Bernanke's Unwise Intervention & A Better Path

Cutting the federal funds rate 0.75% did nothing to prevent the sell off today. The DJ industrial fell 128 points. The S&P500 also finished down, but not by that much - only 15 points. The worst is really yet to come later this year as more earnings information is released and confidence in recovery starts to dwindle.

It'd be different if employment figures were robust and the dollar was maintaining its value compared to other global currencies.

The Fed policy has cheapened the dollar even more, which for a country trillions of dollars in debt to foreign government, borrowing $10.00 but paying back only $5.00 is actually a good thing in the short-term. Just stop borrowing $10.00. Save more and borrow less.

No way. Not good enough for Americans.

We have to consume and consume or the economy just doesn't go. We need fast access to fund and we need credit as fuel to get where we want to be.

Bernanke's early morning rate cut certainly helps out those individuals with massive HELOCs, credit card debts and auto loan payments.

But is this really the kind of intervention the U.S. economy needs?

Wouldn't it be more prudent to save the dollar and prevent inflation from raging (which it now most certainly will)?

The rate cut is like giving the cocaine addict more cocaine with no strings attached, no consequences.

Strangely, this time around it might not be good enough. Even by rewarding the most financially destructive behaviors, it probably will not be enough to protect the U.S. dollar or build confidence in the US economy.

Remember that investors in the US economy are not all Americans. The entire world has vested interest in the U.S. economy and insist on it's health and financial good-standing in order to earn its funds.

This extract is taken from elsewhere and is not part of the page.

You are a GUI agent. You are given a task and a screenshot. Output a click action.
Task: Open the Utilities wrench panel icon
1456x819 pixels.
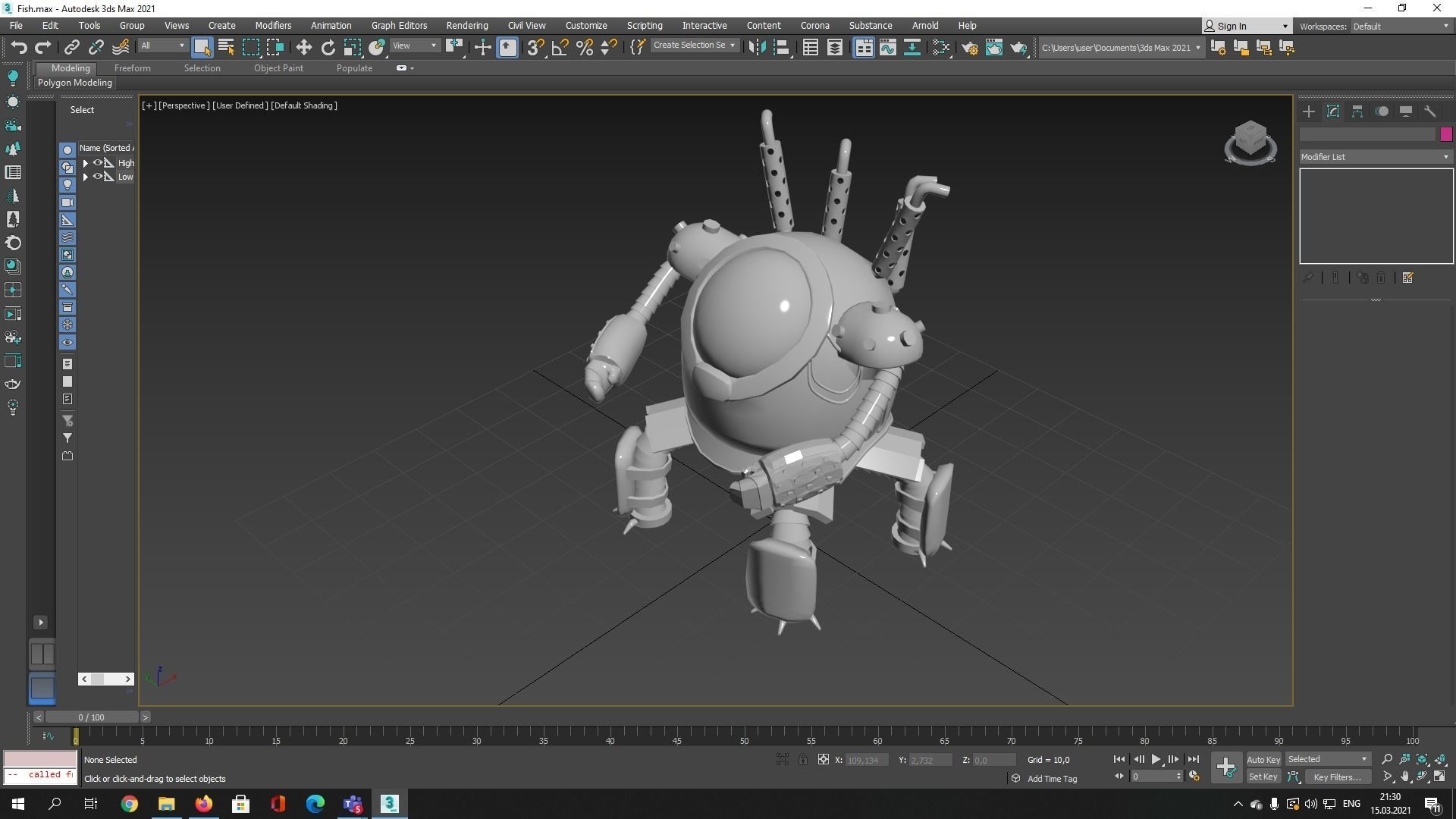click(x=1429, y=111)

But what do foreign investors see?

The US currency has been crashed into a tree. The trade defecit if represented as a stack of paper would almost reach Uranus. Employment is declining. The national debt has reached unsustainable levels and continues to be completeld ignored by American politicians and citizens alike. There is virtually no remaining manufacturing base that would demonstrate national production of goods, create jobs and contributed to GDP and community wealth. The U.S. remains at war with no end in sight and with unclear objectives, strategy and tactics.
There also awaits a massive future liability ahead in terms tax increases on individuals and businesses in order to fund social security and medicare and not completely bankrupt the government.

Why should I put my hard-earned money into a machine that is broken down or soon will be? Someone tell me why?

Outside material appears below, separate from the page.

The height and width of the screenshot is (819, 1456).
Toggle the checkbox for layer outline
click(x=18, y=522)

Keep spending, my fellow Americans. Enjoy those few extra percentage points of salvation on your monthly credit card balance that you never manage to clear.
Spend on your credit cards until you drop on the ground flailing about. But note this: What you are doing is destroying the country and and your ways cannot be sustained. There will be dire consequences.



1.) Save your money.

2.) Pay off your debts completely.

3.) Cut up all of your credit cards.

4.) Setup and emergency fund of up to $5,000 or more, if you can (rainy day money).

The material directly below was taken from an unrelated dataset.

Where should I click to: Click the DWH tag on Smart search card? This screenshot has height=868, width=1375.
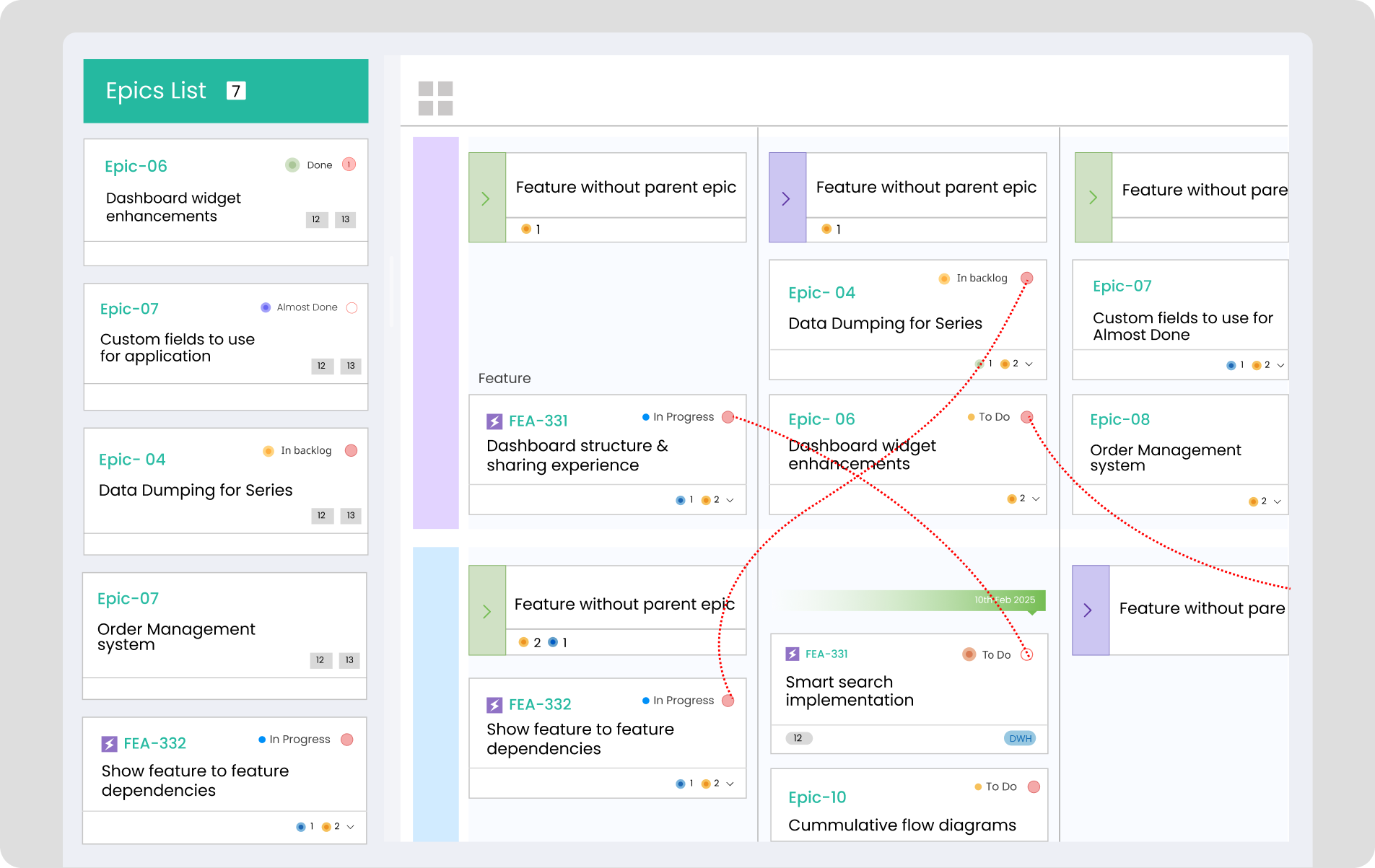[x=1019, y=738]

5.) Reduce your spending (stop eating out, stop the frivolous trips in the car, reduce water, heating & AC use, stop the shopping sprees at Target and TJ Maxx!)

6.) Maintain a balanced your monthly budget. Account for revenue coming in, expenses going out and don't forget to set money aside as savings. Pay yourself first.

7.) Splurge once a month on something nice (food, clothes, etc.). Just make sure you've accured for it (i.e. you've planned or set money aside for it).

8.) Hold off on any big purchases (cars, boats, motorcycles). And don't take out any new loans.

9.) If you're not using it, sell it.

10.) Update your resume and network with colleagues and contacts. The United States is entering a recession, make no mistake. Conventional wisdom says that when you're neighbor loses his/her job, it's a recession. But when you lose your job, it's a depression. Don't get depressed. Don't be the last one to know that you've been fiyaahd! Be prepared.

11.) Enjoy and celebrate life. Spend time with your family, spouse and children. Teach them to appreciate what you have right now. It's ok to get by on less.

12.) Write a letter to George W. Bush, Barbara Boxer and Dianne Feinstein and tell them "no thanks." The tax cut stimulus package of providing $800.00 does nothing to address the root problem of a balanced budget: a stronger US currency, a stronger production base in the US to create jobs and GDP, the horrific US trade defecit. Such a stimulus measure also makes the national debt even worse and does not instil confidence in those who might invest in our country or its assets.